Bonjour,
Vous êtes tombé par hasard sur cette lettre et vous la lirez peut être, par ennui ou simplement par curiosité, l’important étant de la lire et de la méditer.
A Patras en Grèce, un groupe d’homme avait encerclé la voiture alors qu’elle était arrêtée et avait demandé s’il pouvait s’y cacher afin de prendre le bateau pour l’Italie. Mon père leur avait dit que non, qu’il risquait trois ans de prison et qu’il avait deux enfants. Le groupe s’était écarté. En Italie, à l’arrivée, plusieurs jeunes avaient été arrêtés par la douane.
Aujourd’hui, des Hommes sont prêts à s’accrocher au-dessus des roues d’un camion, à se cacher dans les freins d’atterrissage d’un avion, à traverser la Méditerranée sur un bateau pneumatique pour fuir l’enfer de leur vie. Aujourd’hui, des hommes, des femmes, des enfants meurent pour ne pas être nés au bon endroit. Aujourd’hui, ces mêmes hommes, femmes et enfants attendent. Attendent que l’on daigne les apercevoir, que l’on daigne considérer que leur vie a peut-être une quelconque valeur. Que l’on admette qu’eux aussi sont des Hommes. Mais ces faits sont trop lointains. On ne réalise pas, on s’émeut un instant puis l’on tourne la page.

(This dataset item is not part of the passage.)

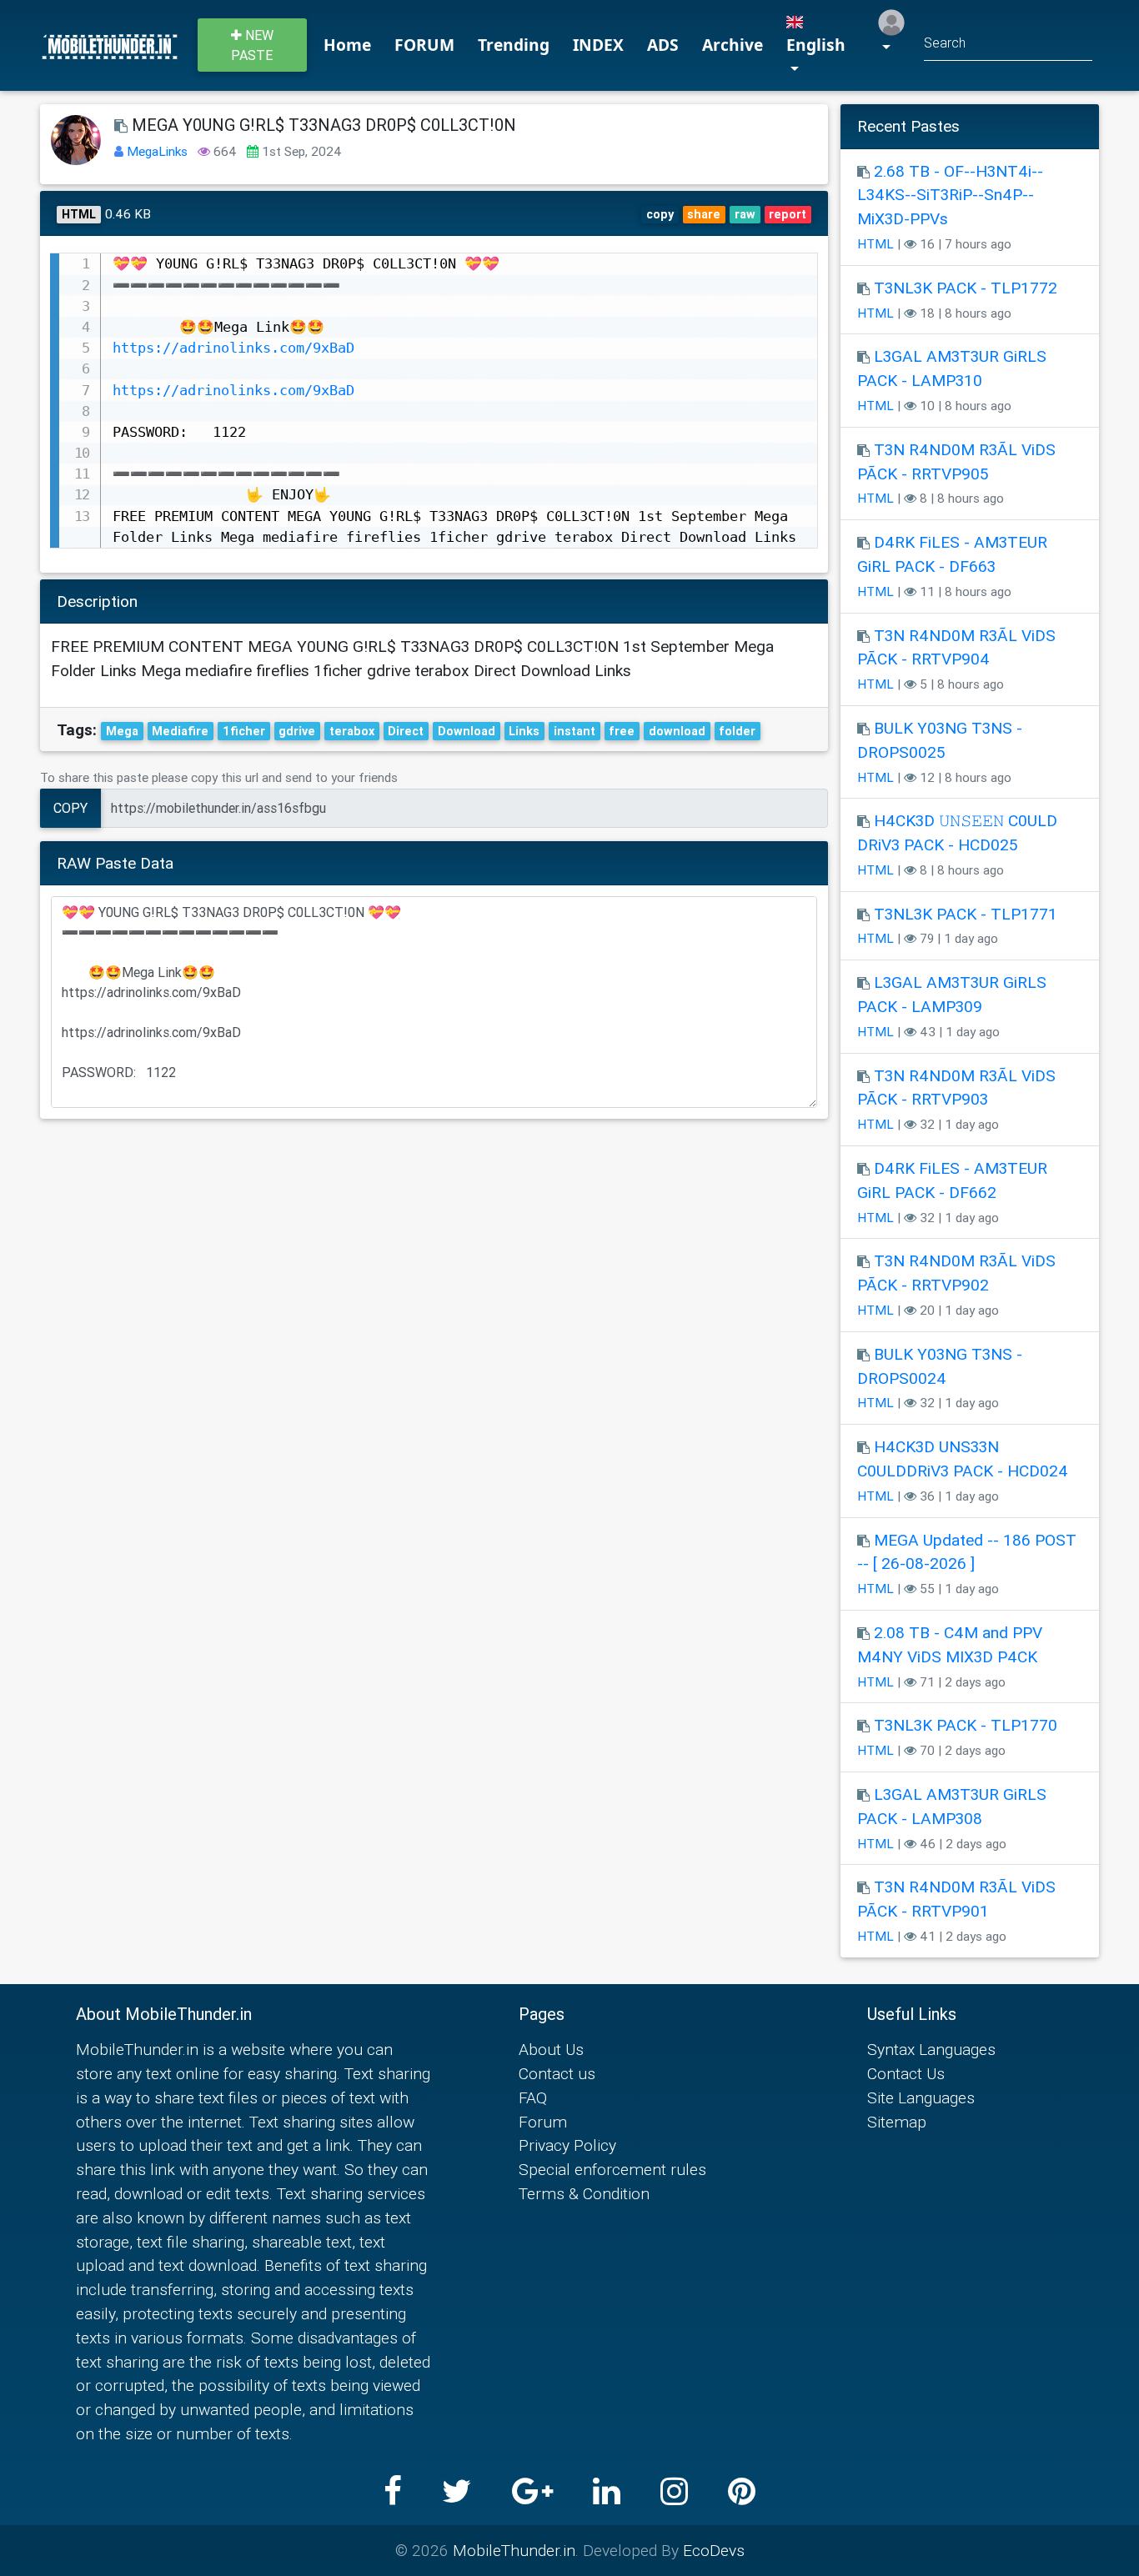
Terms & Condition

Et l’Europe en fait de même. Notre Europe, leur eldorado, continent des droits de l’homme, de la liberté et de l’égalité refuse de les voir, de considérer, d’admettre . Elle a choisi de leur refuser l’asile et de se décharger le plus possible de leur espérance et de l’horreur de leur situation. Lorsque des milliers de personnes meurent aux portes de nos pays, l’Europe s’aveugle derrière des discours fatalistes, méfiants voire haineux. On nous le répète, «nous ne pouvons pas accueillir toute la misère du monde, nous ne sommes pas responsables de leurs conflits, nous ne sommes pas les gendarmes du monde.»
Mais comment, au XXIèmesiècle, pouvons-nous encore laisser des hommes et des femmes, des peuples, périr sous nos yeux ? Comment nous, pays des Droits de l’Homme et de la fraternité, pouvons nous oublier notre humanité et nous enfermer dans notre individualisme ? Pourquoi nous, occidentaux et «pays développés», fermons les yeux et contribuons à la misère des autres? Comment fermer les yeux sur ce chiffre : 30 000. Depuis le début des années 2000, au moins trente milles personnes sont mortes en tentant de traverser la Méditerranée.
Nous nous cachons derrière de grands mots jusqu’à en oublier leurs significations concrètes.
Jusqu’à oublier que derrière ces chiffres ils sont des hommes, des femmes, des enfants. Des noms. Des vies.
La question donc, avant même d’être celle de manifester, de donner, ou d’agir est d’abord de prendre conscience de soi et des autres. De se rappeler que notre bien-être ne peut être vrai s’il se fait par l’occultation de leur misère, de la douleur et de la violence qu’ils subissent. Par l’occultation même de leur mort.
Ce monde ne changera pas si nous ne changeons pas nous-même.
Le but de cette lettre n’est pas de répéter ce que l’on peut entendre tous les jours dans les médias, mais s’il faut commencer quelque part, commençons par une pensée pour chaque vie raccourcie par la folie des hommes. Et ne soyons pas complices, ne serait-ce qu’en ignorant cette pensée.
Merci, bonne journée.
PS: Si cette lettre peut être un lien auquel nous pouvons nous raccrocher, vous êtes invités à la faire lire ou à la reposer à un endroit ou elle le sera. En espérant que vous tombiez sur les prochaines.